Of course, as with most scientific breakthroughs, the creation of mRNA vaccines was a cumulative and collaborative effort spanning more than three decades. While intriguing to many medical scientists, for many years mRNA therapy was perceived as being impossible because of inflammatory reactions. This all changed when Karikó and Weissman discovered that chemically modifying transcribed mRNA would reduce the immune response. Their seminal work in the early to mid-2000’s reignited interest in mRNA therapies, spurring on the critical work that would enable the rapid development of COVID-19 vaccines using this novel vaccine technology.

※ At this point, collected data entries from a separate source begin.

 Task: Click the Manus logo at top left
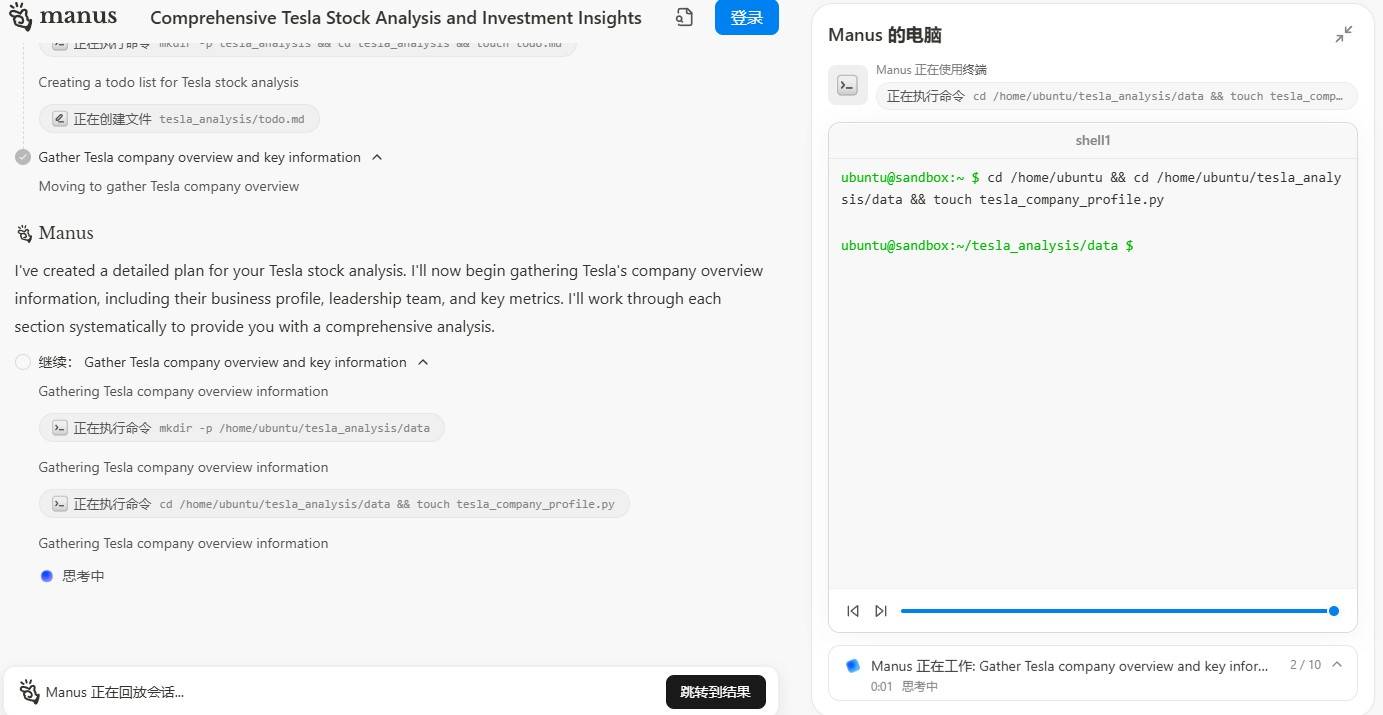pyautogui.click(x=63, y=17)
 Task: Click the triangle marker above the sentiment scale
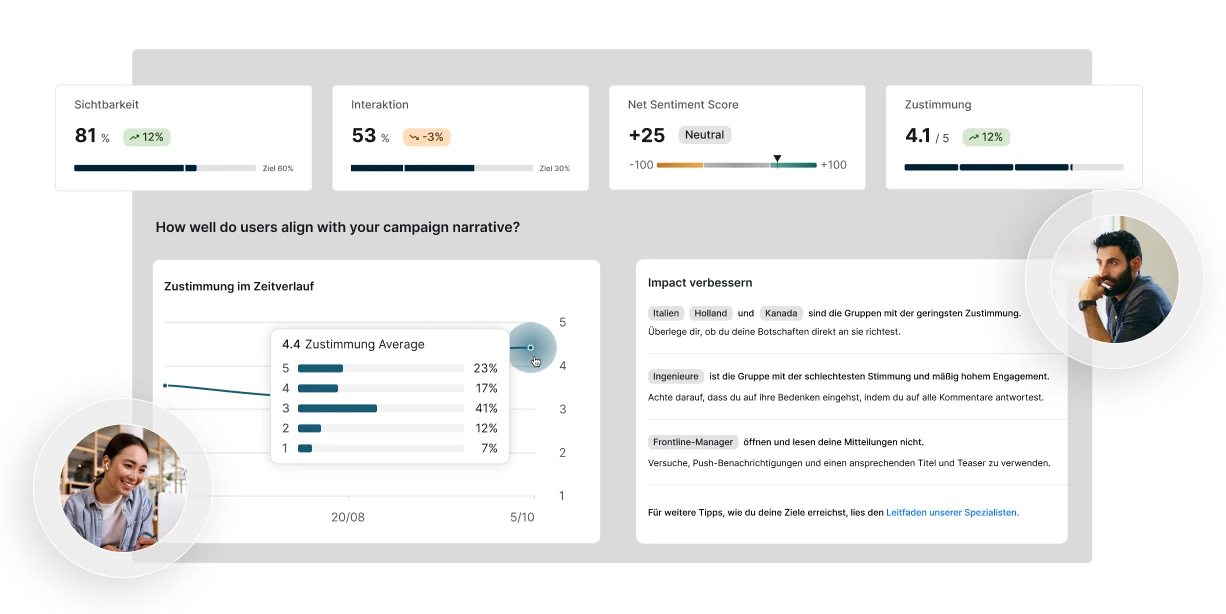[x=777, y=157]
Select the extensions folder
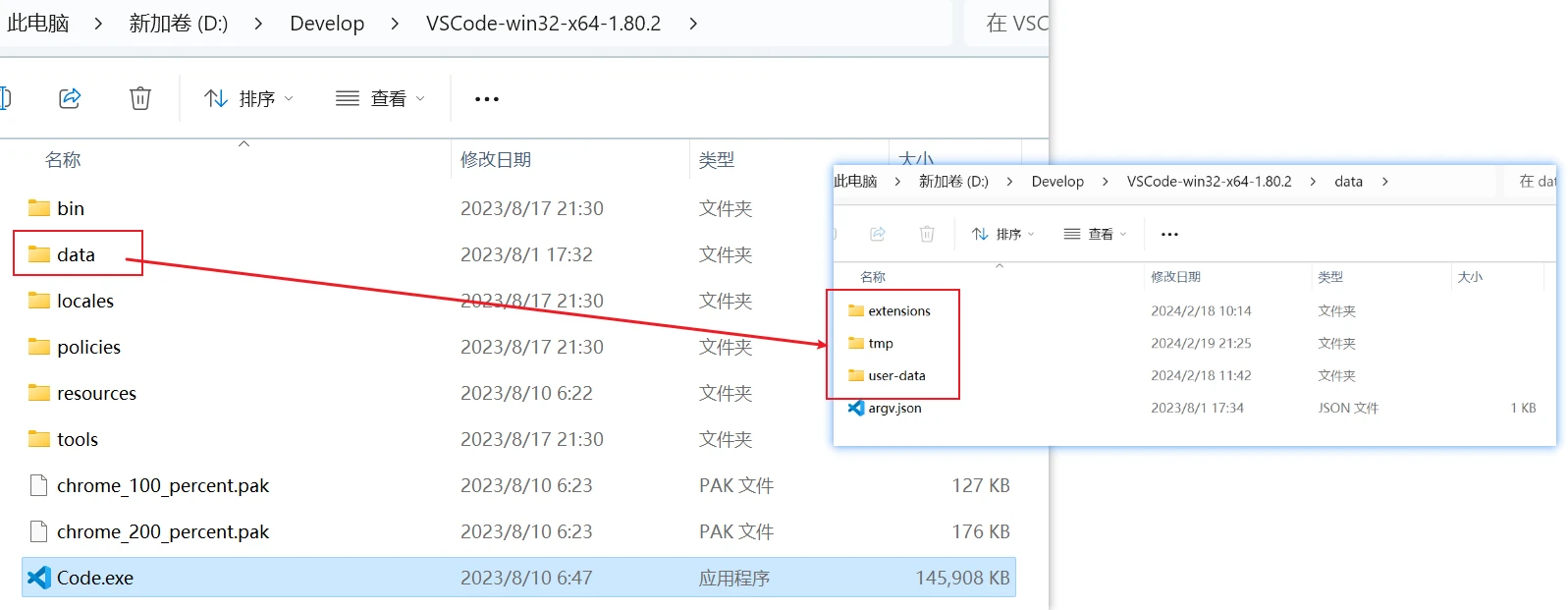 pyautogui.click(x=890, y=310)
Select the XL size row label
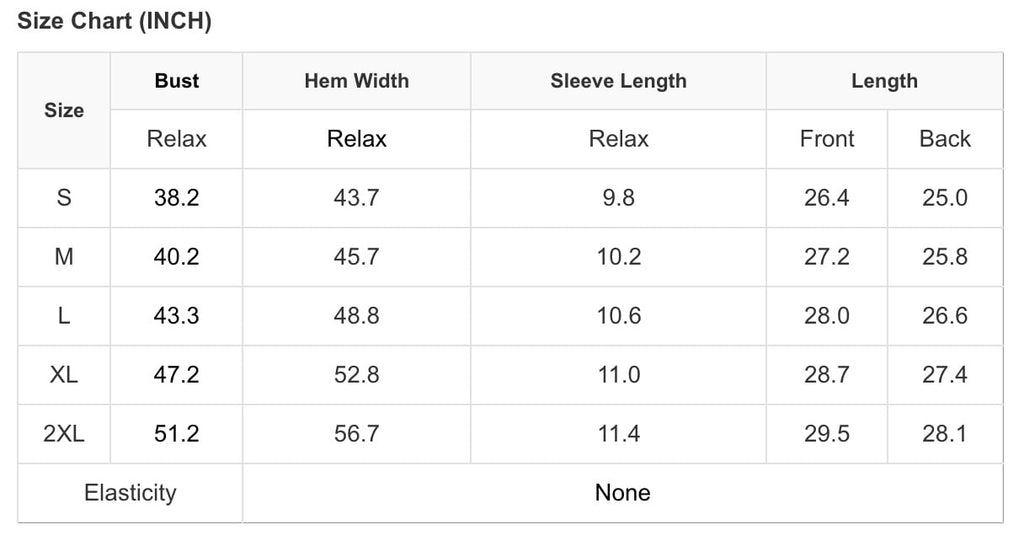 click(64, 375)
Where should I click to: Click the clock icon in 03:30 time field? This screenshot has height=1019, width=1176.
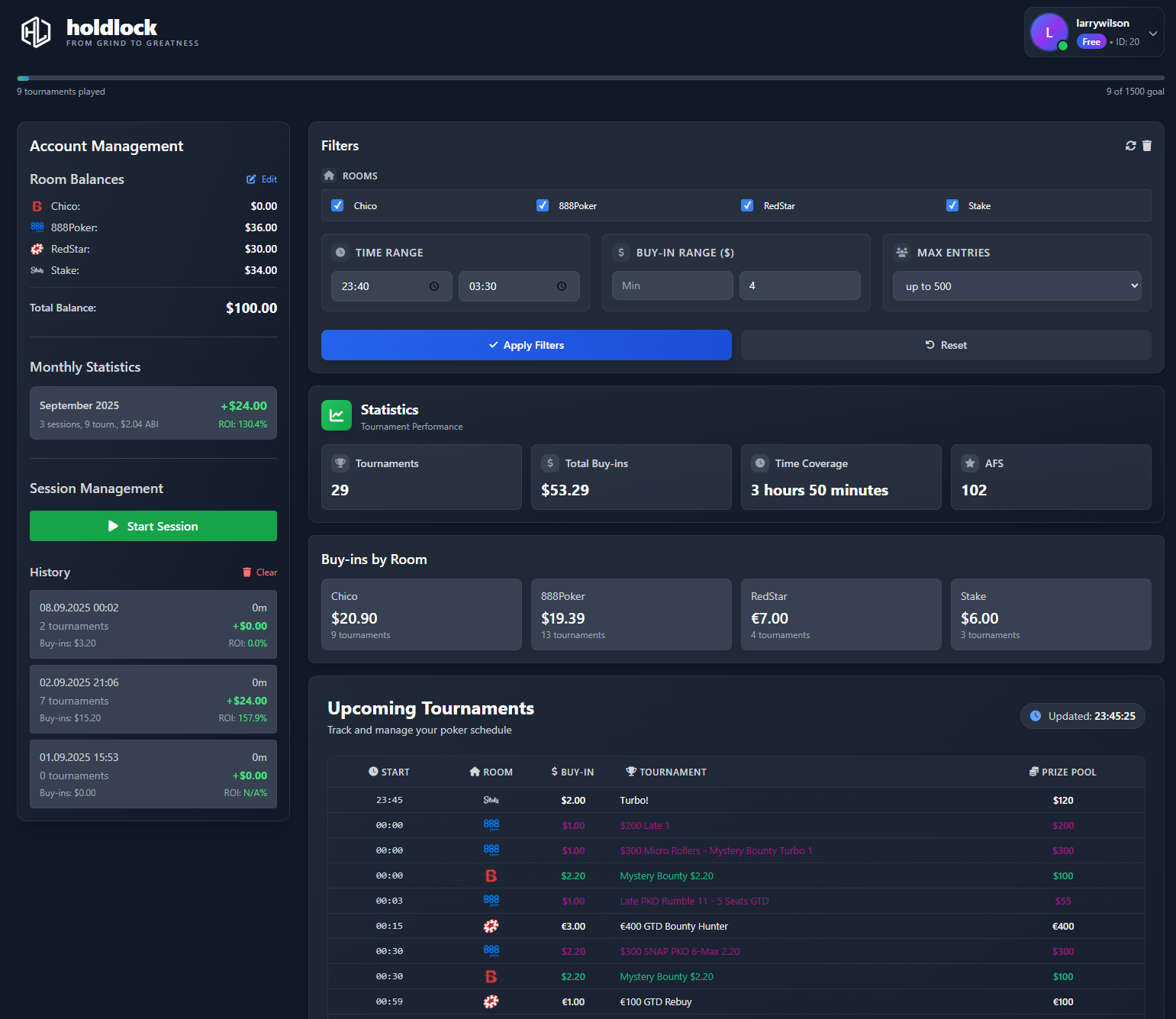click(x=562, y=286)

There is much to celebrate in Karikó’s and Weissman’s story. The power of persistence. Belief in yourself and your path in the face of skeptics. The vision of doing things differently. Millions of people struggle with diseases that they cannot manage. Medicines may be too expensive, or therapies may not even exist. New types of drugs, like mRNA, gene therapies, and oligonucleotides are changing the accessibility of medicines, bringing solutions for new diseases and pathogens and for old, incurable diseases.

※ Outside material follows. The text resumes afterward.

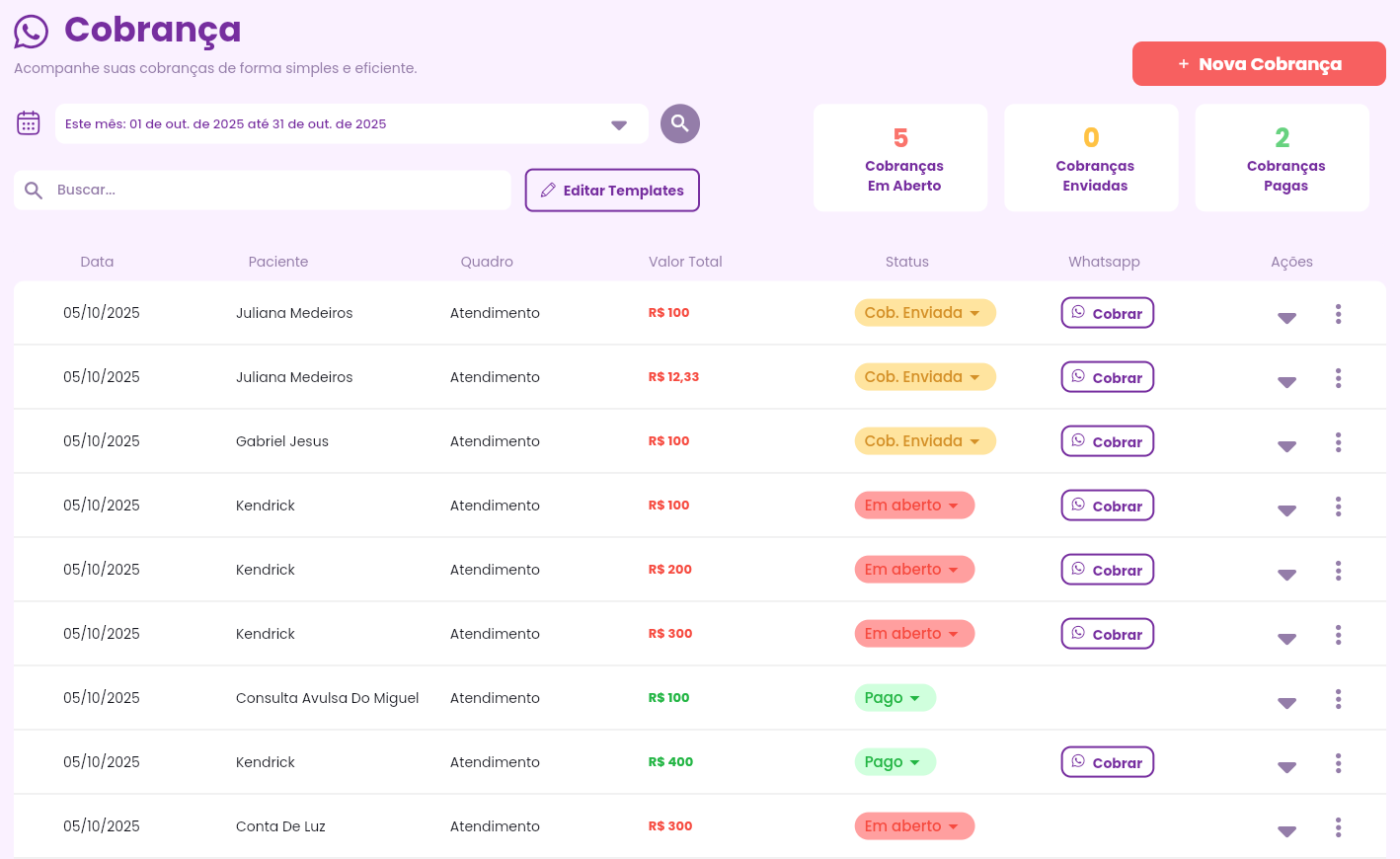Open three-dot menu for R$ 12,33 charge

pos(1338,378)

Helping Enable Accessibility
DuPont’s products are used to separate target drug molecules from closely related impurities. This could be in raw materials used for vaccines or drug synthesis. Drug researchers and manufacturers need robust and selective purification strategies that are sensitive to minor differences in chemical and physical structure. We offer a range of chromatography resins to help companies optimize efficiency, resolution, and yield from benchtop to clinical trial to commercial scale.
The Emerging Category of Oligonucleotides
The oligonucleotide market is growing rapidly due to the ability of oligonucleotides to alter gene expression at the mRNA or DNA level. The largest class of therapies, AntiSense Oligonucleotides (ASO) therapies, works by silencing the production of mutated proteins that cause disease. The use of oligonucleotides is increasing in genetic research due to advances in CRISPR technology for DNA knockout studies. Growth in PCR-based diagnostics and microarray systems is increasing the demand for oligonucleotides as primers.

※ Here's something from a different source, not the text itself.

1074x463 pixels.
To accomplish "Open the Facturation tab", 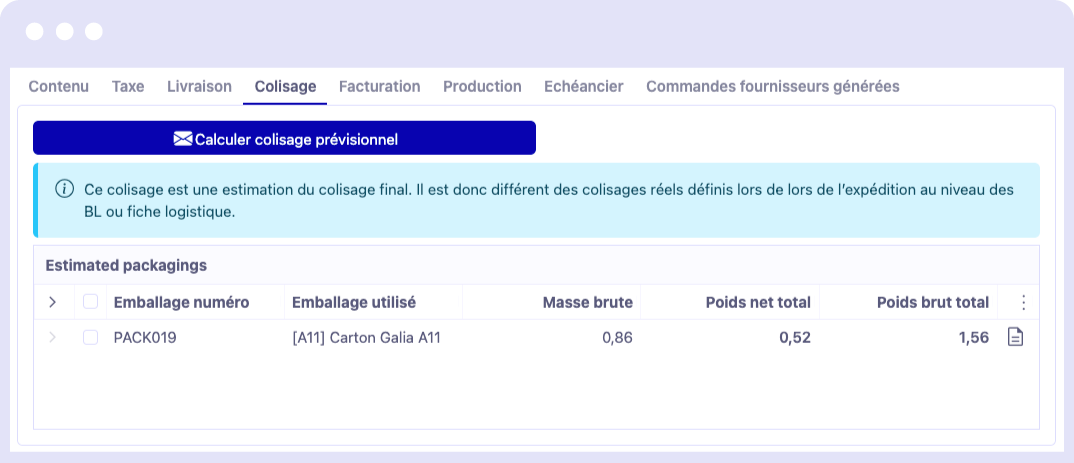I will tap(379, 87).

These oligonucleotide applications require precise targeting mechanisms for proper therapeutic or diagnostic function. The purification design impacts not only product yield but also drug performance, as impurities can cause adverse side reactions, may lower shelf life, and can lead to erroneous dosing. Given its role in drug economics, safety, and efficacy, proper design of the downstream process, including the purification train, is a critical part of drug manufacturing and making medicines accessible.
Persistence and Collaboration
New drug development is a difficult road filled with many challenges but, just like in Karikó’s and Weissman’s studies, the challenges are teaching moments and each learning, and each improvement gets closer to solution. DuPont believes in a Wellness-Optimized World, one where people have access to medicines, even in the face of deadly disease and we support drug developers for all stages of drug development, from benchtop research to commercial-scale manufacturing. As in the case of mRNA vaccines, it takes a supportive, interconnected team to bring new medicines to fruition.